About Abigail & the TEND Creative Arts Vision

I believe that creativity belongs to ALL of us, as a sacred part of our humanity.

There was a long time in my life when creativity felt like something that belonged to other people. It seemed reserved for those who were naturally talented, trained, or confident. Over time, I came to understand that I was mistaking artistry for creativity. Artistry is a path shaped by sustained practice, talent, risk, and devotion to a form, and it deserves to be named as such. Creativity itself is woven into being human.

Movement was my first creative language. Through movement and dance, I discovered creativity as an embodied experience. Movement and dance showed me how awareness lives in the body, how emotion shows up in gesture, and how expression can emerge without words. Movement continues to shape how I create.

For more than twenty years, dance and movement arts have been a steady thread in my life. They have offered grounding, resilience, and a way of staying in relationship with myself and the world through many seasons of change.

My creative path later expanded into visual and media-based work. I earned a degree in New Media with a focus in videography at UNC Asheville, along with a minor in dance. During that time, video became another channel for working with movement, allowing me to capture dance and hold it beyond the live moment through rhythm, timing, and editing. It also deepened my understanding that meaning often lives in the spaces between mediums, rather than inside any single form.

Today, my work moves across forms. I’m drawn to multimedia exploration and to the conversation that happens when different materials and modes interact. Alongside movement and media, I often explore collage, wrapping rocks, painting, creating altered books, and working with fabric arts. While movement is my earliest creative home, these tactile practices have expanded my place of return. They remind me that creativity does not have to be productive, polished, or even shared to be meaningful.

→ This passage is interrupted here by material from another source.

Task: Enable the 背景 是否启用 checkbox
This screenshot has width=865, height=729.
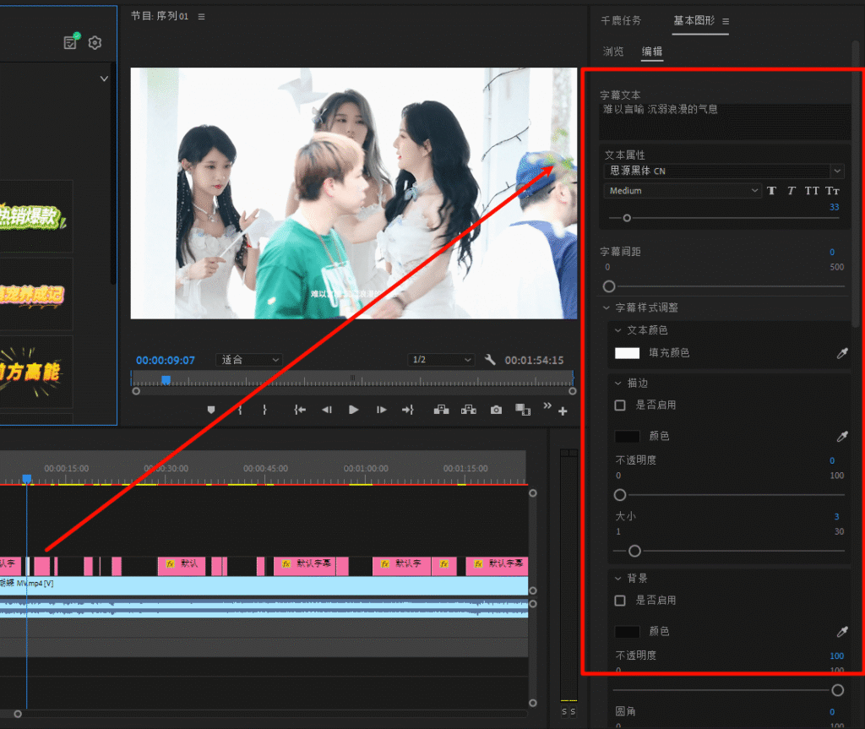Action: tap(619, 601)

I am currently in graduate school studying Expressive Arts Therapy, a field that weaves together movement, visual art, writing, sound and music, theater, and imagination as pathways for insight, connection, and care. This work has given language and structure to what I have intuitively known for years: that creative expression can be both gentle and powerful, personal and communal.

I don’t believe creativity is something to be earned.
I believe it is something to be remembered.